Many people talk about how they like the Novus Ordo better because of blah blah blah…
I’ve heard people talk about how they are glad that the liturgical reforms aka the destruction of the Roman liturgy (but they wouldn’t put it that way) happened, so I think, what would’ve happened if the New Mass wasn’t made, that all Roman Catholics had the Traditional Latin Mass, and the Mass wouldn’t even be called Traditional because it was the only mass we had.
Would those people hate the Traditional Mass then if it was the only Mass they had? I bet not. People who dislike the “Old Mass”, not that there are many but they do exist, may have thought differently if the New Mass never existed.

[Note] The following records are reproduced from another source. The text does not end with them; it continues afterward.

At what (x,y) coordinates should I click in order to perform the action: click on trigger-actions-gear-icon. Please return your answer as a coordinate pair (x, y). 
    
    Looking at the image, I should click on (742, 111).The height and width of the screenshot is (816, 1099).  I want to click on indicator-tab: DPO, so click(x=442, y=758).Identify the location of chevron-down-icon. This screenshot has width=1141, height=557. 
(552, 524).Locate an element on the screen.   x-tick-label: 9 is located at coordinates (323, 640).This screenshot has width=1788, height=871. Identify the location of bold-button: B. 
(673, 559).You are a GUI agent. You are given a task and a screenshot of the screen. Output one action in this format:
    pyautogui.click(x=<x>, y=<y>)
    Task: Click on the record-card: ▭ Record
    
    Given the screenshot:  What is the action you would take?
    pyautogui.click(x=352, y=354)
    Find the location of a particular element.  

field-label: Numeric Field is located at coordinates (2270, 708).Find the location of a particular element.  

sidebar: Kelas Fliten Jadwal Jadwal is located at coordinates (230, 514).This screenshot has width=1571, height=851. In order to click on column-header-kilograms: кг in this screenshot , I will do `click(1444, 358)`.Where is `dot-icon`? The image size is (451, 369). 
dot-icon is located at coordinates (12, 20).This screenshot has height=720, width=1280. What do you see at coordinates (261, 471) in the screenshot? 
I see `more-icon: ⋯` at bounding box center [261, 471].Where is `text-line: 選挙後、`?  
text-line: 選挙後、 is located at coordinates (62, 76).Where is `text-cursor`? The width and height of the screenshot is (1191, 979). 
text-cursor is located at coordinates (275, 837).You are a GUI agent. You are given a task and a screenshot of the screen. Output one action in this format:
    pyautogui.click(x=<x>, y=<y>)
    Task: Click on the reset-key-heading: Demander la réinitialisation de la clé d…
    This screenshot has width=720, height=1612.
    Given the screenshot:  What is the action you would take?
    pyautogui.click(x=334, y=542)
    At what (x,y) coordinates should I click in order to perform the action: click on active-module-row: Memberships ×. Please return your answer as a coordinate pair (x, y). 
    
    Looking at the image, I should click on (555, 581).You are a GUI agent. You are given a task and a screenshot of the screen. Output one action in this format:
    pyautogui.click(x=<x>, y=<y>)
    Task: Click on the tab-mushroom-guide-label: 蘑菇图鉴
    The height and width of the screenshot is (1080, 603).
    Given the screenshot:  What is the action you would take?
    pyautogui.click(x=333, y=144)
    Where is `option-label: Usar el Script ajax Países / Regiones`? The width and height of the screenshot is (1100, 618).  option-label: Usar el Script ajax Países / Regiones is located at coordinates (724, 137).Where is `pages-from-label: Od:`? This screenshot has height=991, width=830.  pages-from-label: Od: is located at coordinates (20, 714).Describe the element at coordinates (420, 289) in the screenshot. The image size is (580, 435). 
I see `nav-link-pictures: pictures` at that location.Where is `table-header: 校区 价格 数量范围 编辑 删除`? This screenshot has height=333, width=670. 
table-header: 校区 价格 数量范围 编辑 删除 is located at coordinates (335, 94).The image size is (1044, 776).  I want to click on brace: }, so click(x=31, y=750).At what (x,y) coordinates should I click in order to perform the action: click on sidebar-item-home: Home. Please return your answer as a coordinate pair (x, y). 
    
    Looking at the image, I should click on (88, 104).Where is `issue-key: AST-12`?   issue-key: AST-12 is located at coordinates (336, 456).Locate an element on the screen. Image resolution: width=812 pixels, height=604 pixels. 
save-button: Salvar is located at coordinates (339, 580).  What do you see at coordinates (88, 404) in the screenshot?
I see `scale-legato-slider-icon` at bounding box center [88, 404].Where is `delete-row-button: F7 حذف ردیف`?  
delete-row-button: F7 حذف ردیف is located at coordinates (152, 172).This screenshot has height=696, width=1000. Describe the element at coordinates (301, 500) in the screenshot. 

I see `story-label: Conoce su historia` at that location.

Opinions? Or should I just shut up because I am bitter over something I can’t change?
I hope you’re really not bitter. That is a monumental obstacle to peace of heart.
If you want my honest opinion, it is this: if it weren’t for Vatican II, then American and some of the European churches would still have had innovations in liturgy going on. The churches being built in the '60s, '70s, and after would still reflect the general trends in architecture of those times. The course of women’s fashions would not have been a lot different. I hate to say it, but mantillas would have eventually gone the way of girdles and sleepless nights in hair curlers, whether the heirarchy liked it or not.
Why do I think this? After all, the Greek Orthodox haven’t changed the Mass or its music since the schism, have they? Because there aren’t a billion people on this planet who call themselves Greek Orthodox, that’s why. The more universal the Roman Church got, the less literally Roman it was going to remain. As soon as there was mass communication, change in the Church was never going to remain parochial in nature, any more than the changes taking place anywhere else did. IMHO, as soon as the signs saying “Irish need not apply” came down, the American Church, and therefore the whole Catholic Church ,was destined for some big changes.
We can thank John Kennedy for that as much as John XXIII. He got up in front of the whole world and distanced himself, a Catholic, from the Pope, as a condition to convince Protestants that he was fit to inhabit the White House. Catholics applauded his ascendency, including those terms. Don’t let yourself believe that was a small thing for the ties between the “American Church” and Rome.
If it weren’t for Vatican II, we might be using Latin, but it would be from the Latin Missal of John Paul II. (No, I don’t think we’d still be getting Italian Popes, even without Vatican II.) I can’t imagine that an accomplished playwright like Pope John Paul II would be Pope for 26 years without doing a new GIRM, can you? It might well be in Latin, but it wouldn’t be the Missal of 1962, be sure of that. It would be a missa recitata of some kind, emphasis on the recitata, be double-sure of that. That “innovation” started to pick up favor in 1922, not 1962.
If you want to start fantasizing that without John XXIII there would have been no Paul VI, and so on…and no innovations for the last 40 years? Please. Forget about that. You may as well fantasize “if only Martin Luther had been a carpenter instead of a monk!” because you hate vacuuming up the needles under your
Christmas tree.
OTOH, if it had taken 40 or 80 years to get to the NO, if it had come in incrementally, one change at a time, first this gesture, then that, then this part of the Mass in the vernacular, now one more, now another, it wouldn’t be the “Novo”, and we wouldn’t be having this conversation. There would be nostaligia, I don’t doubt that, but there would not be any hope that any change, forward or backward, would ever be sweeping, just a general sense that in the Church as everywhere else, things aren’t the way they used to be. Only a few would think that they ever will be.
As it is, the TLM was brought back just as quickly as it had been ushered aside, more untouched than the normal march of time could have kept it, and in one lifetime.
If you think the “loss” of the TLM was bad, consider that it could have easily been a total and irrevocable loss. Maybe you’ll feel thankful, instead of bitter.